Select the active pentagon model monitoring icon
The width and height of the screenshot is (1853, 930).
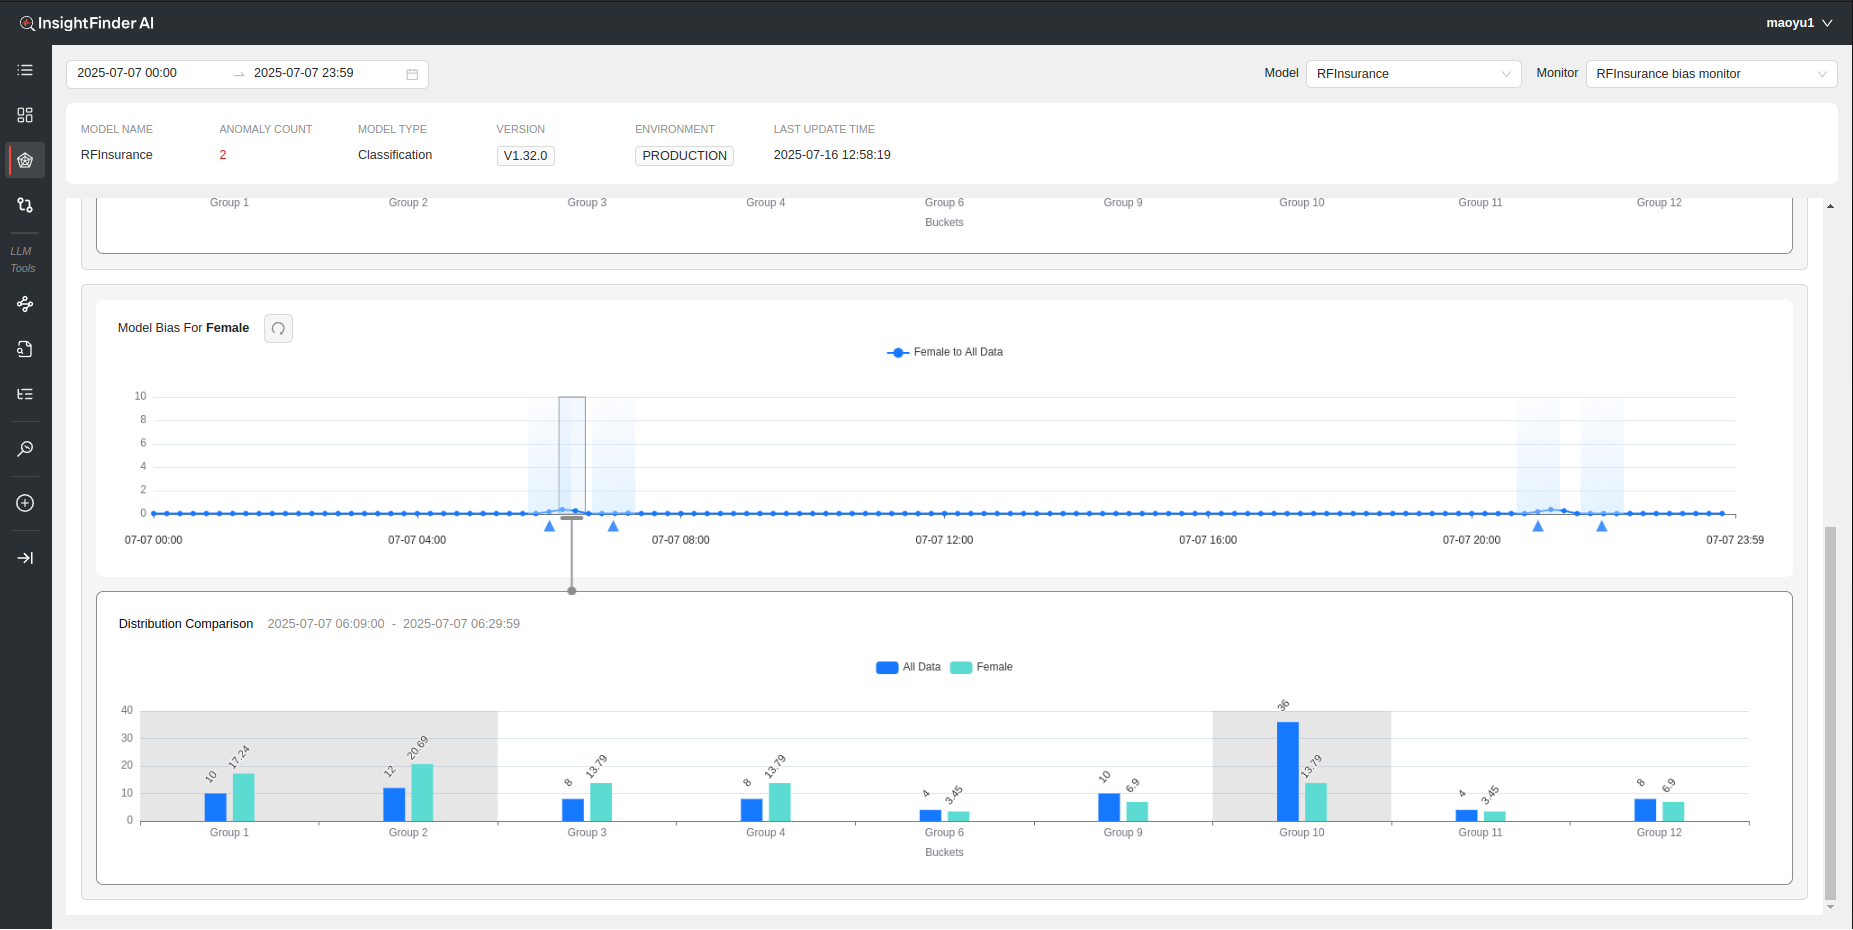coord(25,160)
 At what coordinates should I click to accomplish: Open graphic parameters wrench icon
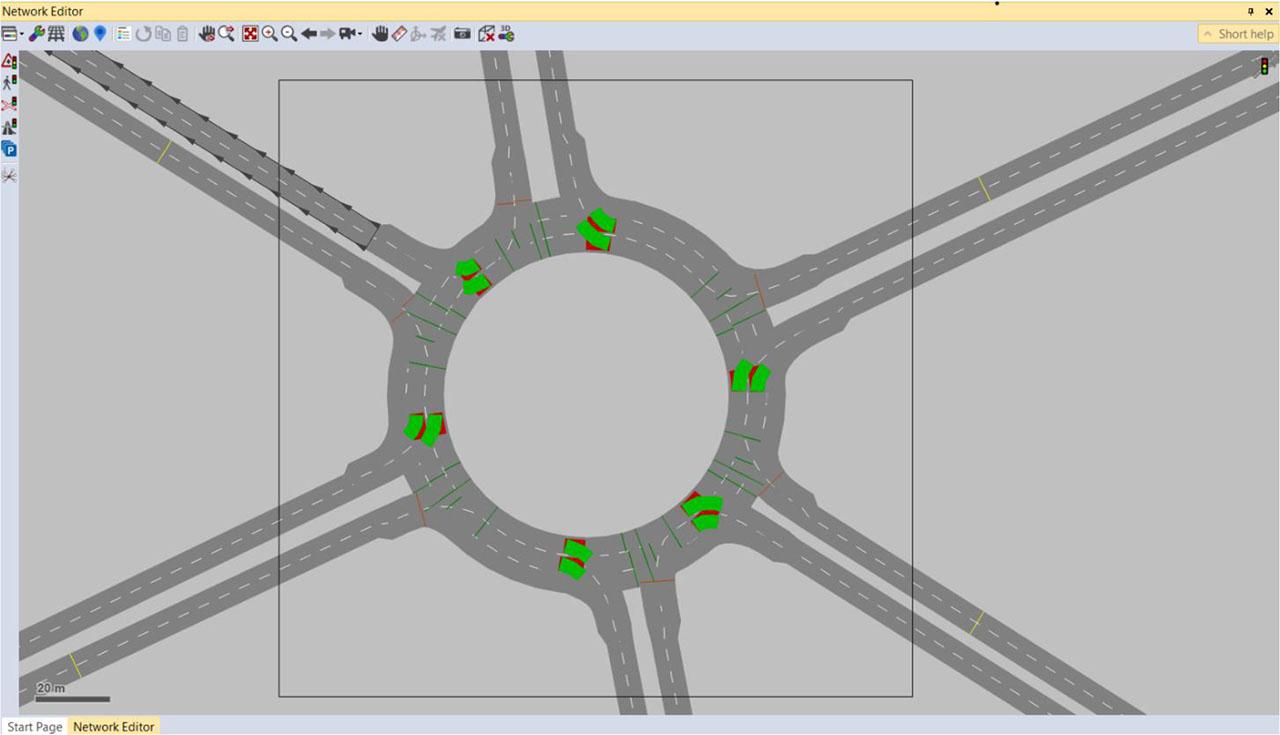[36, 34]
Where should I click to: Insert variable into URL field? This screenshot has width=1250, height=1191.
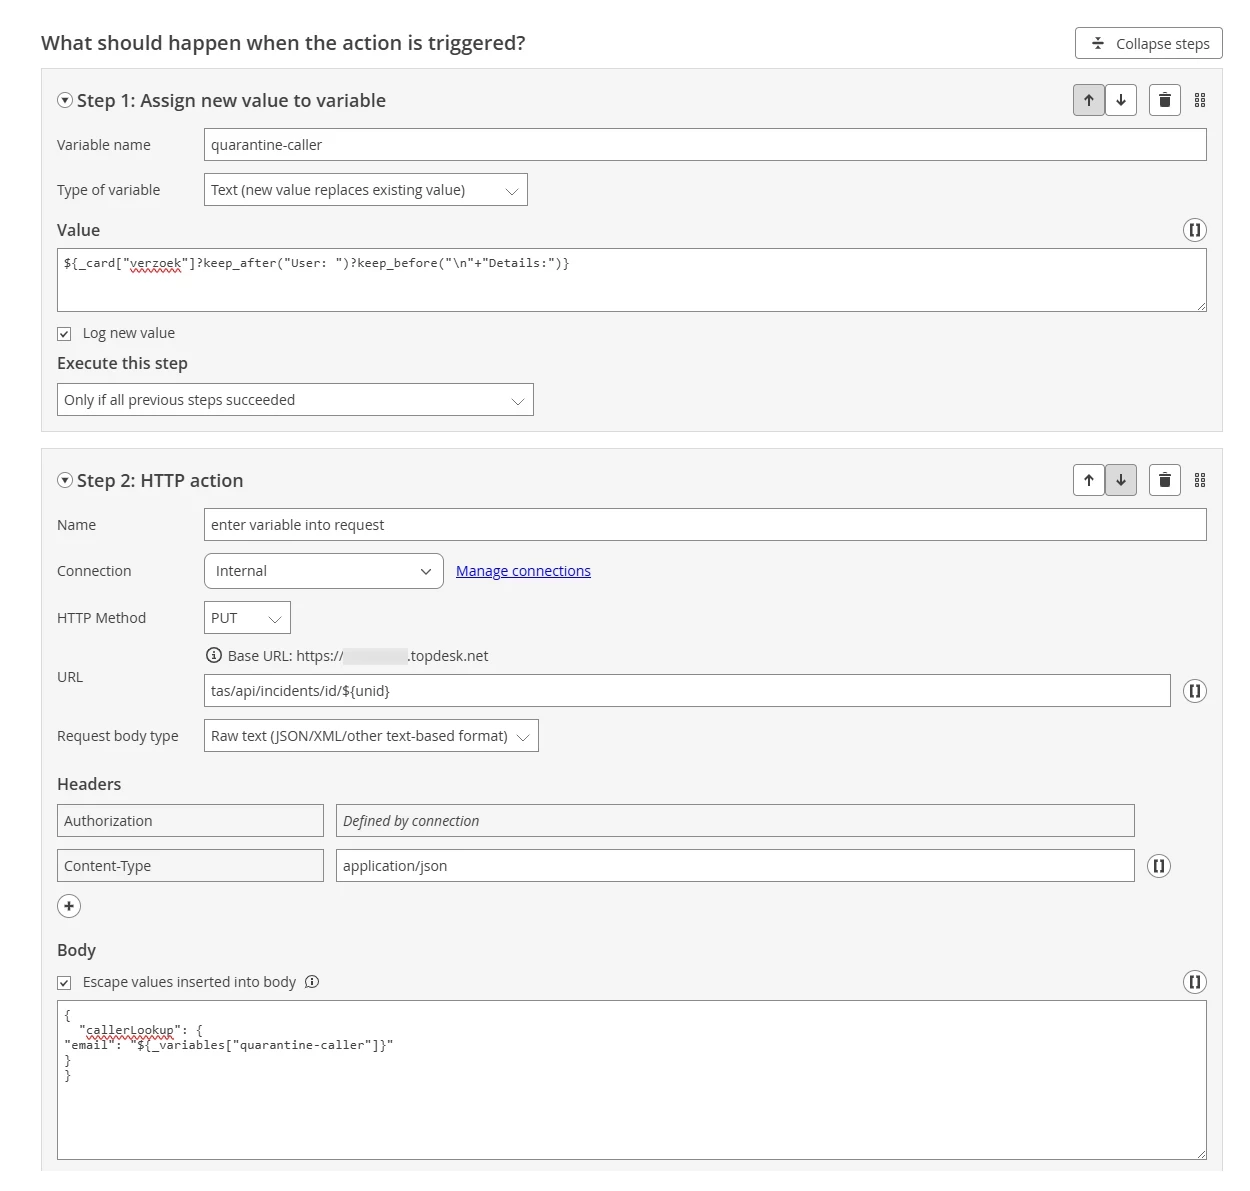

§ Prompt
Pictures stay out of the copy, while everything else in the records above goes in exactly as written.

§ Problem solution
Select the active pentagon model monitoring icon
The width and height of the screenshot is (1853, 930).
coord(25,160)
 At what coordinates should I click to accomplish: Open graphic parameters wrench icon
[36, 34]
Where should I click to: Insert variable into URL field? This screenshot has width=1250, height=1191.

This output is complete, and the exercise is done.